ISLAMABAD
Heavy winter rains and snowfall over the past week in Tajikistan have blocked roads in many parts of the country, leading to avalanches that have left at least six people dead.
"It's an unfortunate fact of Tajikistan’s geography that it's hit by avalanches, mud and landslides that cause damage to property and life," Paul Handley, Humanitarian Affairs Officer with the UN Office of the Coordination of Humanitarian Affairs (OCHA), told IRIN from the Tajik capital, Dushanbe, on Tuesday.
This mountainous nation of six and a half million is prone to natural disasters with landslides, mud-slides, flash floods, earthquakes and avalanches a common occurrence.
AFP reported that the bodies of the six people killed by an avalanche near the mountain village of Ziddi, about 60 km north of Dushanbe, were discovered over the weekend, a week after the villagers went missing.
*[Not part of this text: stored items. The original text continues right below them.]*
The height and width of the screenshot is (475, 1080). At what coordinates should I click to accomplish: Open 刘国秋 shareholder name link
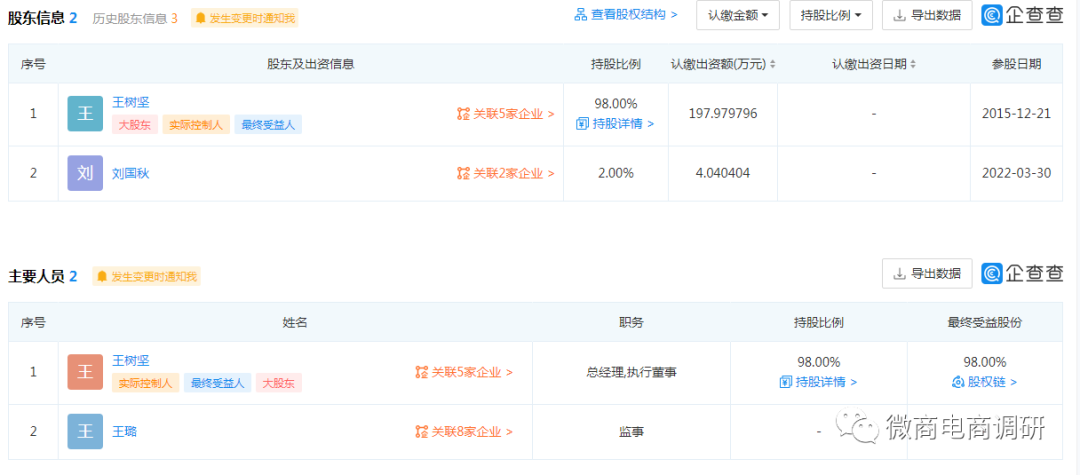[x=131, y=173]
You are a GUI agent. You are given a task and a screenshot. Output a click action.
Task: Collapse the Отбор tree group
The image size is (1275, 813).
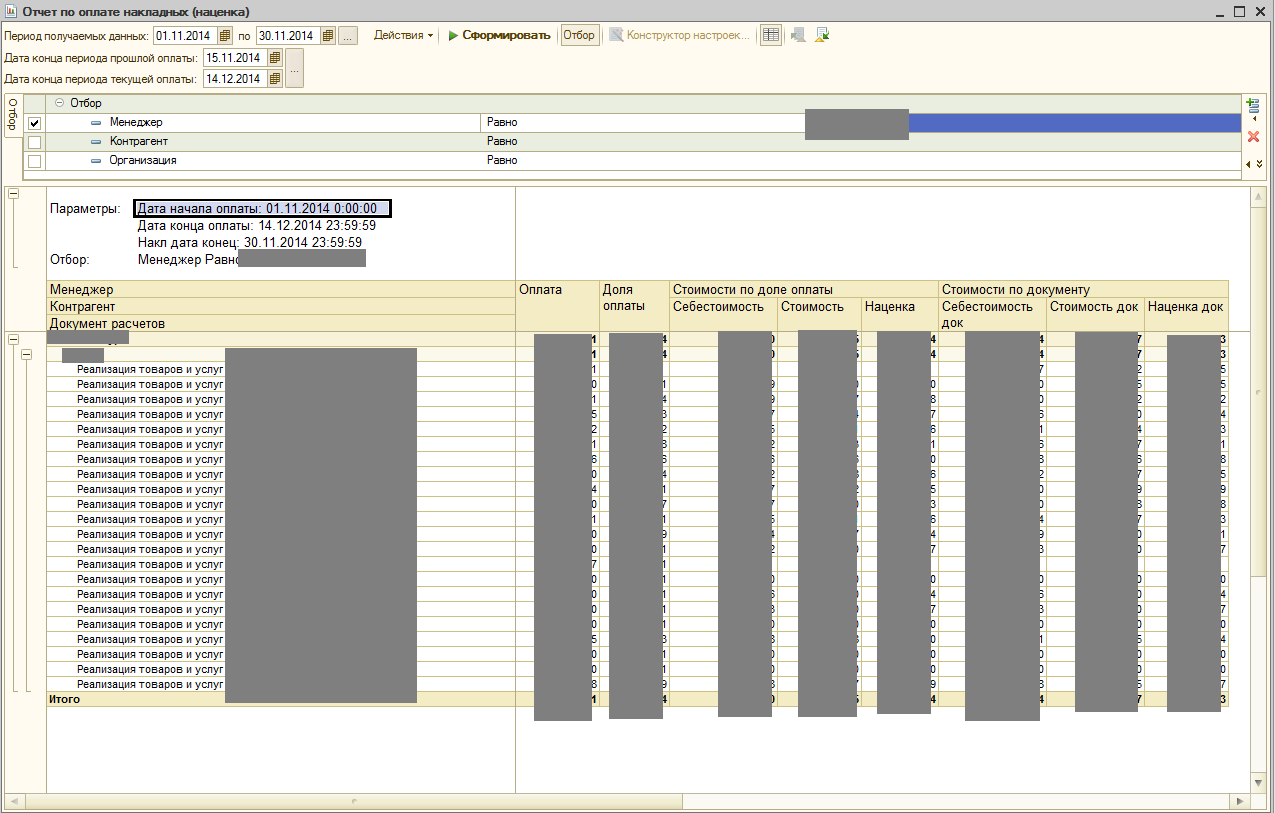pos(60,103)
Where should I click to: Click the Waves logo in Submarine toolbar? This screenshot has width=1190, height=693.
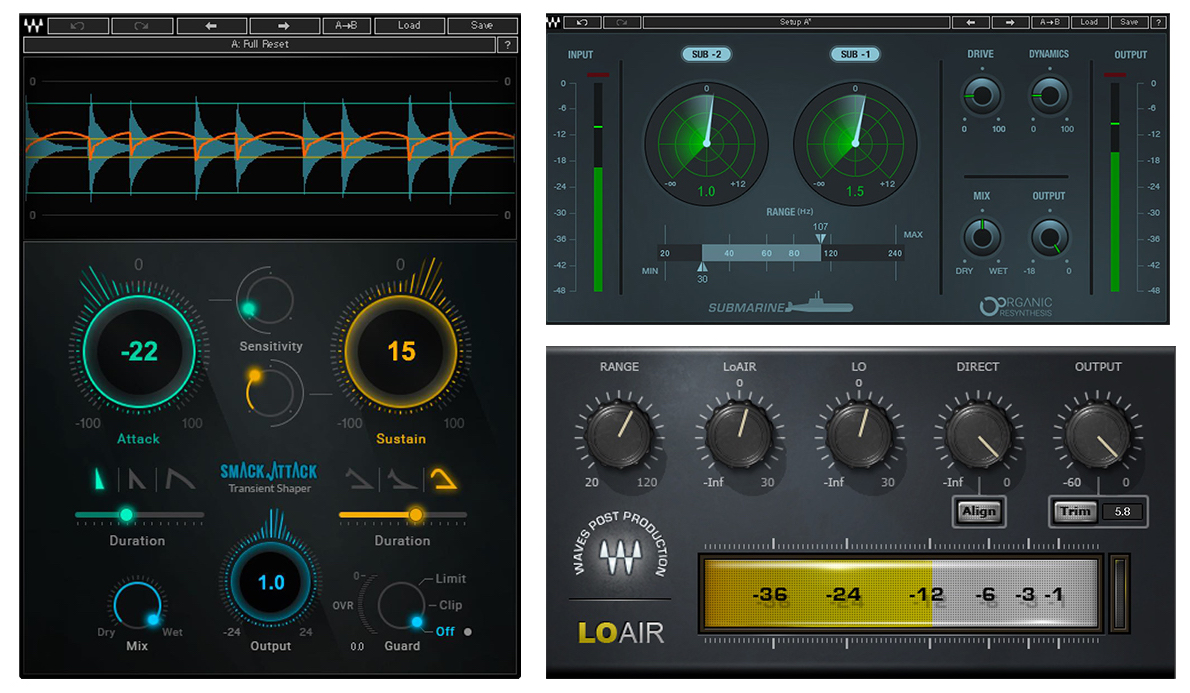click(554, 22)
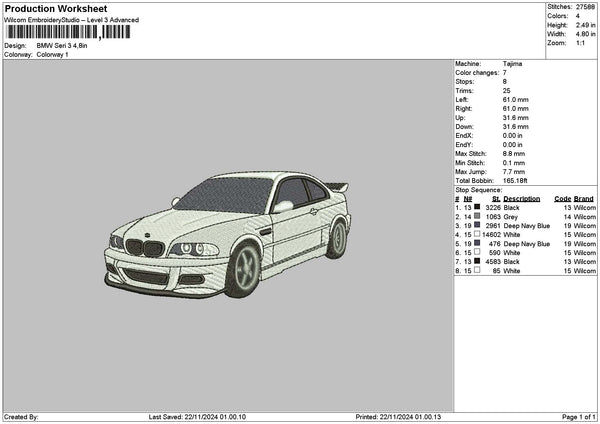Viewport: 600px width, 424px height.
Task: Click the Code column header
Action: tap(562, 198)
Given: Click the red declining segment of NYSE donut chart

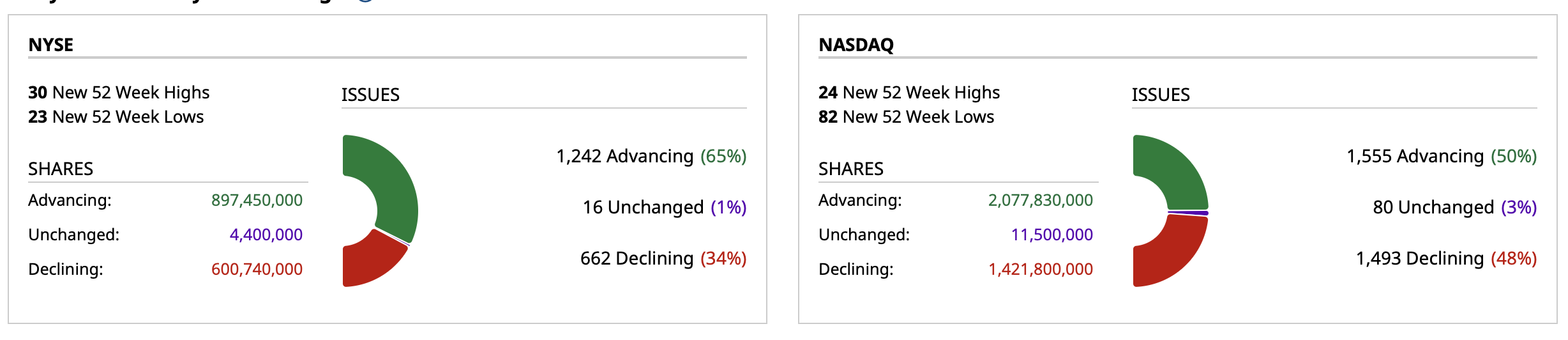Looking at the screenshot, I should click(370, 262).
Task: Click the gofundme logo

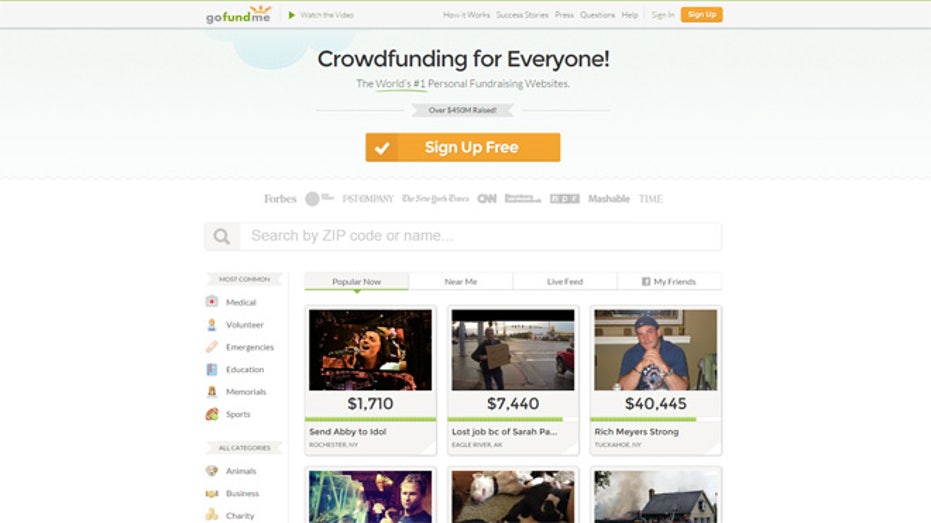Action: pos(239,14)
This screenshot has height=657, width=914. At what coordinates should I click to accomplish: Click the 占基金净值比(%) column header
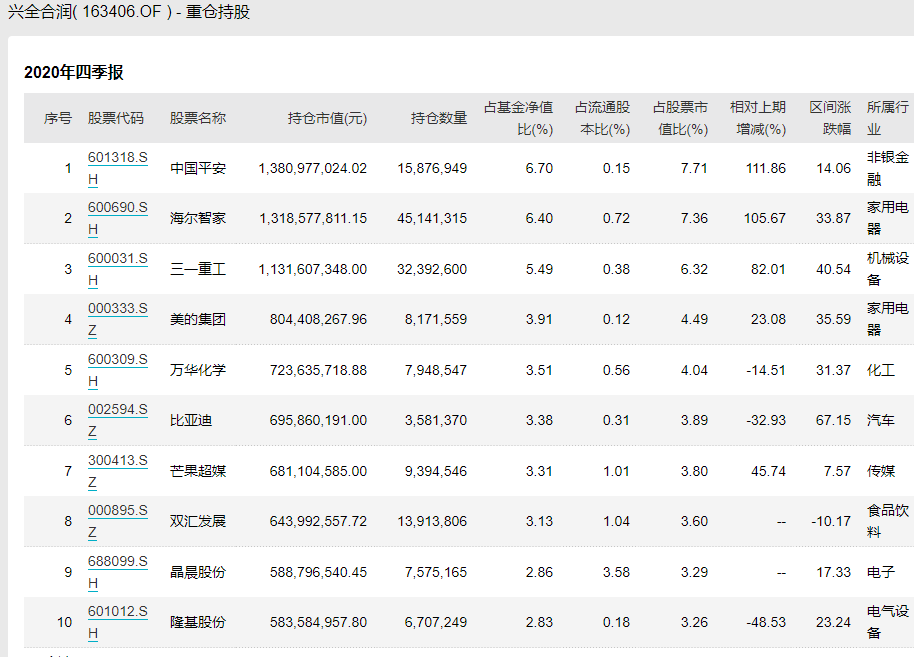pos(518,118)
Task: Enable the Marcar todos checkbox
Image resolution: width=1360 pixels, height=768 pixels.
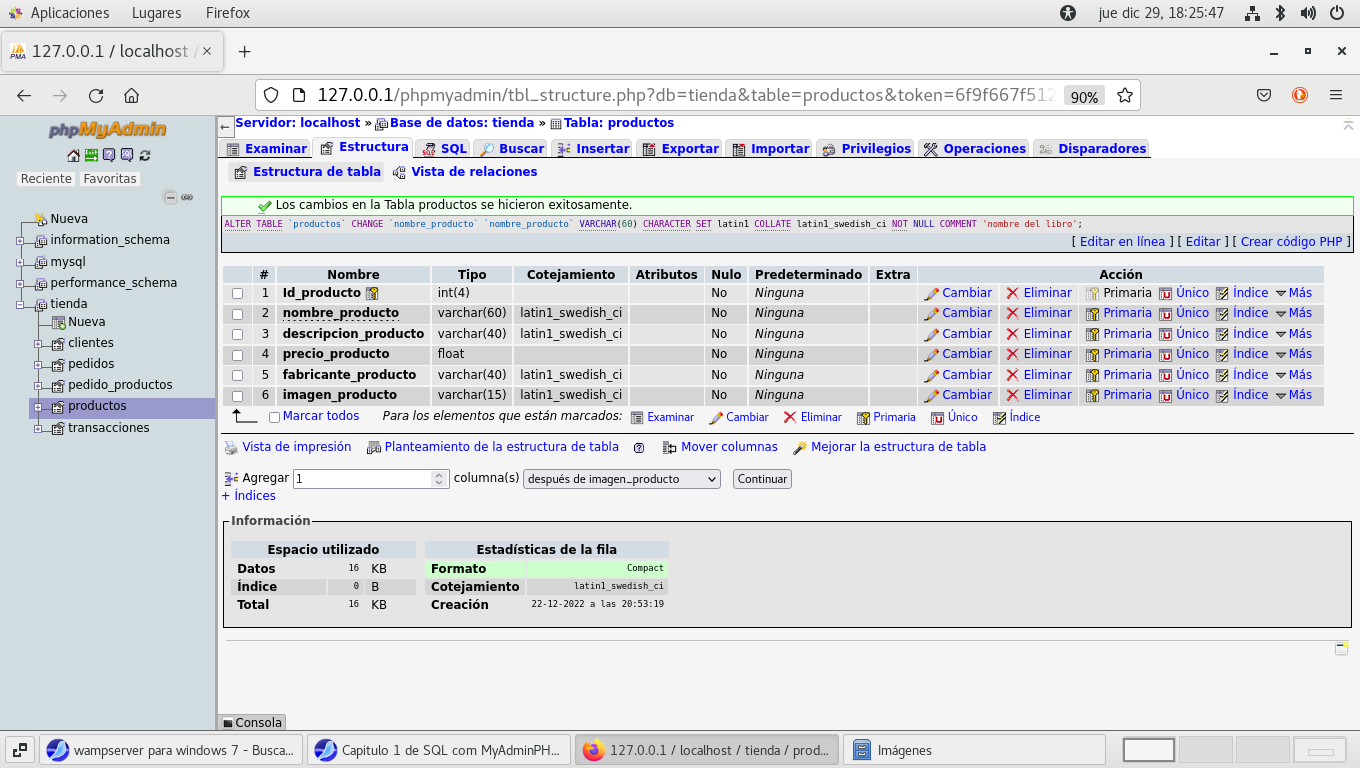Action: [x=274, y=417]
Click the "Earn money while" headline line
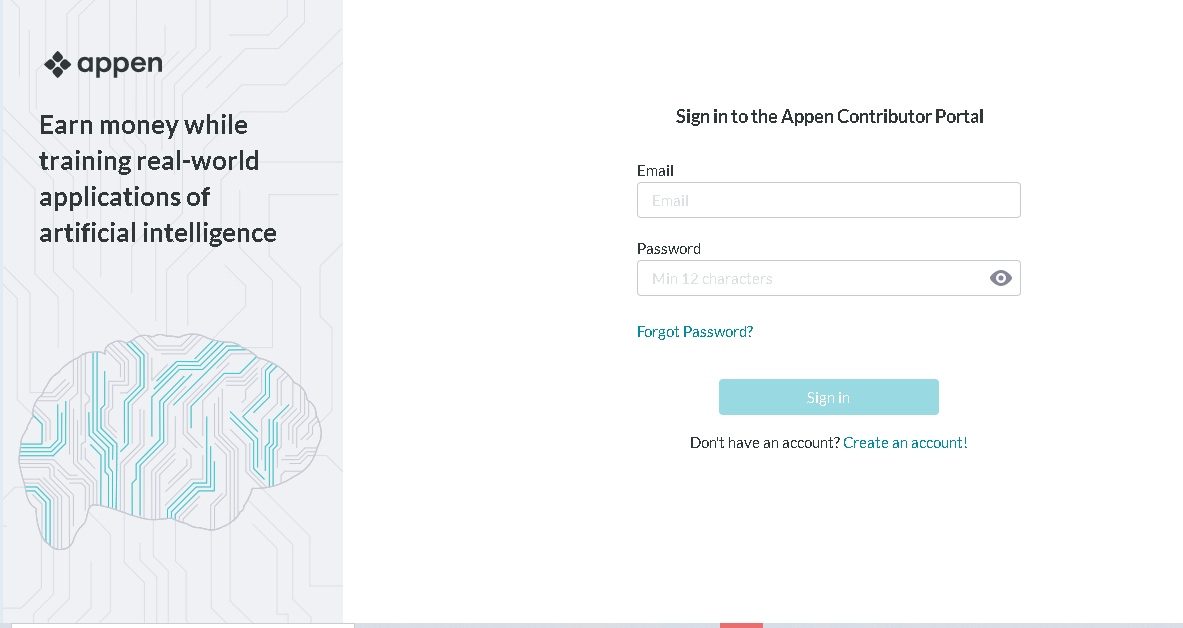This screenshot has width=1183, height=628. [143, 125]
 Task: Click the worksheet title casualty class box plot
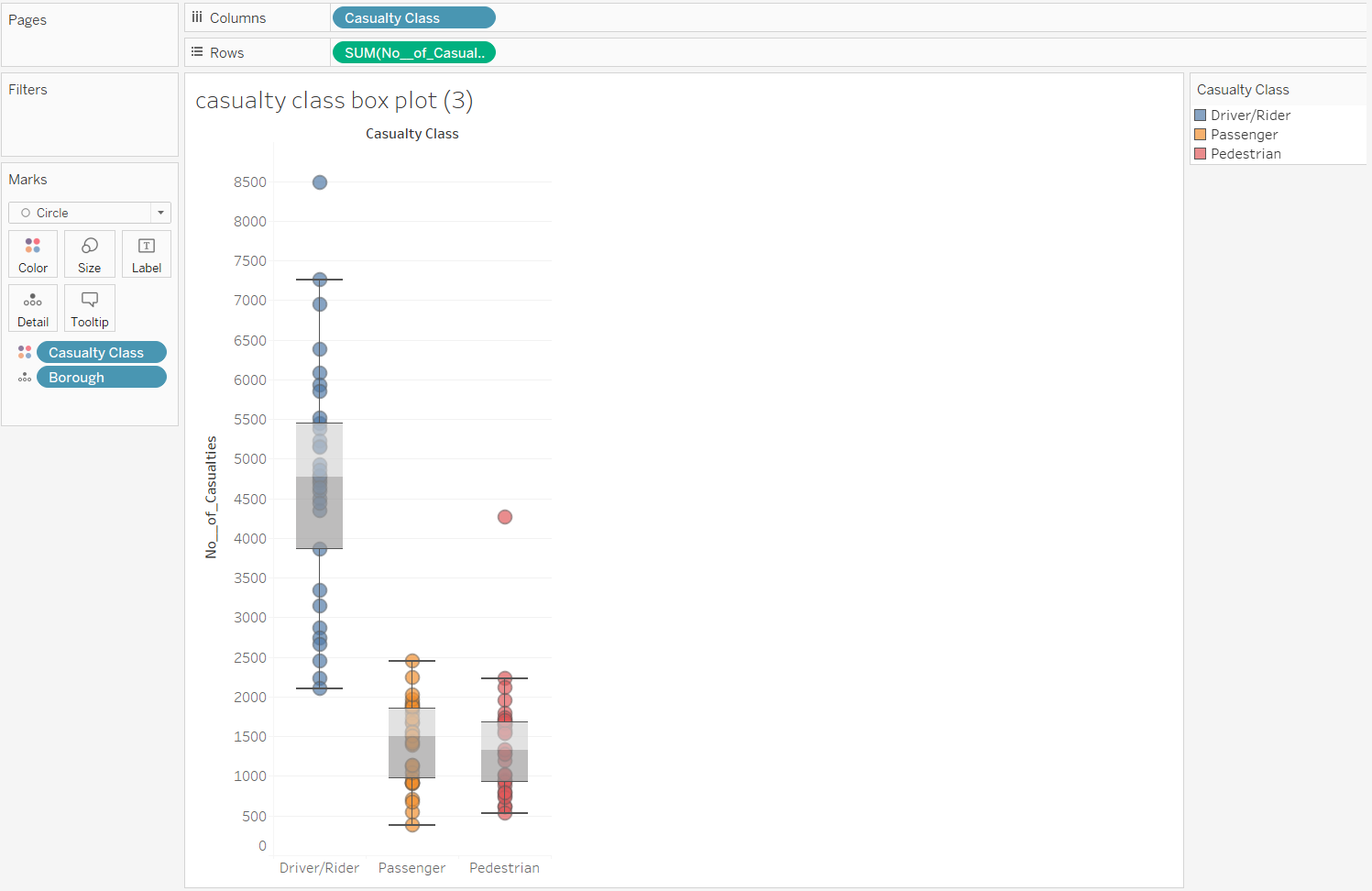point(333,100)
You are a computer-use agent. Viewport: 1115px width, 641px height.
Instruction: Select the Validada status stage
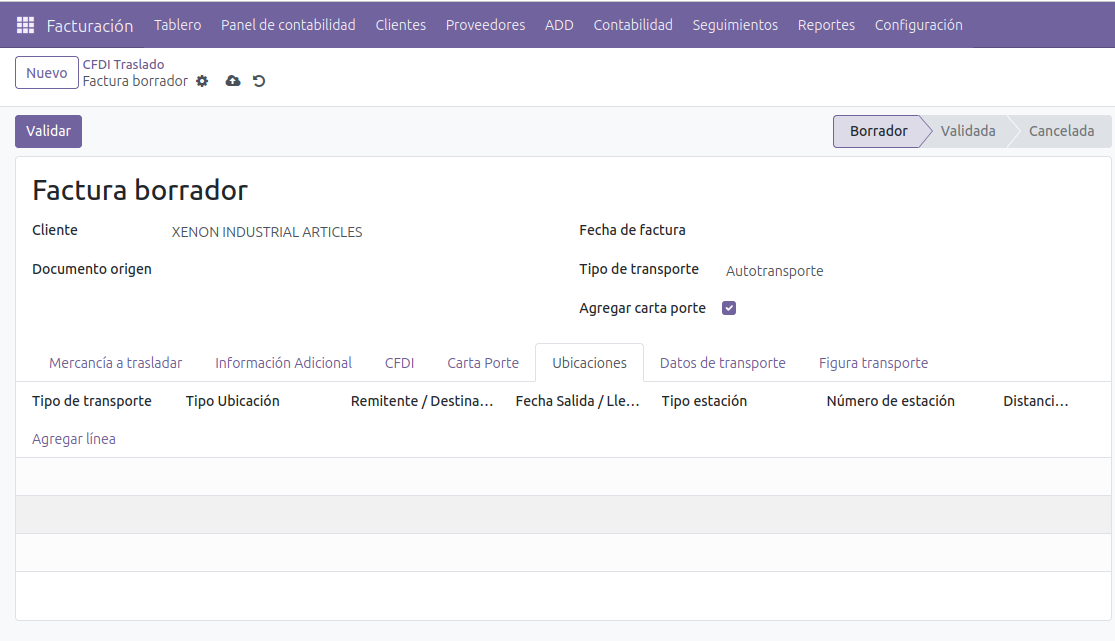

According to aid workers, all the roads to the city of Khorugh, capital of the eastern Gorno Badakhshan Province were blocked by heavy snowfall towards the end of last week. Around 200,000 people in the area, which is considered one of the most vulnerable in Tajikistan, face difficult circumstances.
Ismail Omar, an official with the UN World Food Programme, told IRIN that some of the routes leading to Khorugh had been opened on Tuesday morning. "Some of our colleagues who have been trapped in the snow have now made it to Khorugh," he said.
The northern province of Sughd usually remains inaccessible for five months in winter, because snow blocks parts of its road link to Dushanbe, forcing travellers to fly or take a longer
land route through neighbouring Uzbekistan.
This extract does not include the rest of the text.